### Исходный текст
<<<<
Родозапрещение
Помогать ли тем, кто сознательно родил больного ребенка?
Нарушения в развитии плода часто обнаруживаются на довольно большом сроке. Пару недель назад мама маленького Матвея Кудрявцева (героя нашей публикации, которому Русфонд за пять дней собрал 1,778 млн рублей, необходимые для покупки парентерального питания и лекарств) рассказывала мне, как на 20-й неделе беременности у ее сына обнаружили гастрошизис – расщелину в брюшной стенке, через которую выпадают петли кишечника. Врач настоятельно посоветовал ей от Матвея избавиться. Это довольно страшный совет. На 20-й неделе в матке настоящий маленький человечек. Он шевелит ручками и ножками, улыбается и хмурится, опускает углы губ. Но что ждет и его, и родителей? Сможет ли он хоть сколько-то радоваться жизни? Лично мне кажется, что бы родители тут ни решили, они по умолчанию правы, не нам их судить. Но интересно, что думают благотворители.
83 из 100 участников нашего опроса в одной из заблокированных в России социальных сетей сказали: известие, что мать заранее знала о болезни, никак не повлияет на их готовность помочь. Ребенку нужно лечение, и какая разница, что было до того. У 16 человек желание помочь даже усилится: «Мама, принявшая мужественное решение, заслуживает уважения и поддержки». Только у одного из ста опрошенных сочувствие уменьшилось: «Женщина должна была заранее оценить свои возможности, а не полагаться на чужую помощь».
Во «ВКонтакте» для большинства – 63% – тоже ничего не изменится. У 20% желание помочь вырастет,
у 16% – уменьшится. Мотивы те же, только добавляются соображения из серии «надо нести свой крест». А вот в «Дзене» совсем иная картина: у 66% желание помочь ослабеет. Почему такая разница? Думаю, дело вот в чем. Во «ВКонтакте» нам отвечали подписчики Русфонда – очевидно, не совсем новички в благотворительности. А в «Дзене» – там это именно так работает – опрос попадался на глаза в основном людям случайным. Получается, что те, для кого благотворительность – это что-то пока не очень знакомое, более склонны рубить сплеча и считать, что просители сами виноваты. Возможно, отчасти тут играет роль сохранившаяся с советских времен привычка не брать на себя ответственность: от меня ничего не зависит, и вообще все плохо и ничего не исправишь. Хочется верить, что участие в благотворительности помогает начать думать иначе.
>>>>
### Рабочее задание 1
Повторите дословно фрагмент исходного текста, начиная со слов «Нарушения в развитии» и заканчивая словами «что думают благотворители.».
### Рабочее задание 2
Согласно исходному тексту, у какой доли участников опроса в «Дзене» желание помочь ослабеет?

Данные для привязки к пиксельным координатам:
<<<<
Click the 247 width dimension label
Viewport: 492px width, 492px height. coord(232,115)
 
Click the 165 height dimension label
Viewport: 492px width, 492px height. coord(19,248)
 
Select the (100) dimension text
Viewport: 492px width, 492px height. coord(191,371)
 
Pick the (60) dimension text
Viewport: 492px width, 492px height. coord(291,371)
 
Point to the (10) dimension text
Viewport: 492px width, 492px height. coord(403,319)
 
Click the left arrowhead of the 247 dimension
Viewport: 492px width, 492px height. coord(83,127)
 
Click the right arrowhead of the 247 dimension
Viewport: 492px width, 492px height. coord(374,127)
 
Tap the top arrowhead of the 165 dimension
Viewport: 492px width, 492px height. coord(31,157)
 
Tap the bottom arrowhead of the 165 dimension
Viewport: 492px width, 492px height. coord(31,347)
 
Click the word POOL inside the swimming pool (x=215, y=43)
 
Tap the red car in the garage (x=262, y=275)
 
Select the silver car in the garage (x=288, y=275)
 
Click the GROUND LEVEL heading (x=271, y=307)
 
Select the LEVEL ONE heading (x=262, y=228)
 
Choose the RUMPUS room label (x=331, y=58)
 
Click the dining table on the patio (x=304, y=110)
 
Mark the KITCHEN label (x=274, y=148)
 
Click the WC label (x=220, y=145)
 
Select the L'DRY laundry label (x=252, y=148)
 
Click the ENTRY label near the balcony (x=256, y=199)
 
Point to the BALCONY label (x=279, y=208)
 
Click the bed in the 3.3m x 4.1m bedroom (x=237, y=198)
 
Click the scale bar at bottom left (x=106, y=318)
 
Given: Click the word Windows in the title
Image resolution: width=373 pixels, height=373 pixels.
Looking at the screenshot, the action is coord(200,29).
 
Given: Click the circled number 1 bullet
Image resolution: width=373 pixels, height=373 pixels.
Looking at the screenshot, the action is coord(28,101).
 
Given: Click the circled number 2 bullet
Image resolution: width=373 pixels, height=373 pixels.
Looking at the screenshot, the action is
>>>>
### Ответ 1
Нарушения в развитии плода часто обнаруживаются на довольно большом сроке. Пару недель назад мама маленького Матвея Кудрявцева (героя нашей публикации, которому Русфонд за пять дней собрал 1,778 млн рублей, необходимые для покупки парентерального питания и лекарств) рассказывала мне, как на 20-й неделе беременности у ее сына обнаружили гастрошизис – расщелину в брюшной стенке, через которую выпадают петли кишечника. Врач настоятельно посоветовал ей от Матвея избавиться. Это довольно страшный совет. На 20-й неделе в матке настоящий маленький человечек. Он шевелит ручками и ножками, улыбается и хмурится, опускает углы губ. Но что ждет и его, и родителей? Сможет ли он хоть сколько-то радоваться жизни? Лично мне кажется, что бы родители тут ни решили, они по умолчанию правы, не нам их судить. Но интересно, что думают благотворители.

### Ответ 2
У 66% участников опроса в «Дзене» желание помочь ослабеет.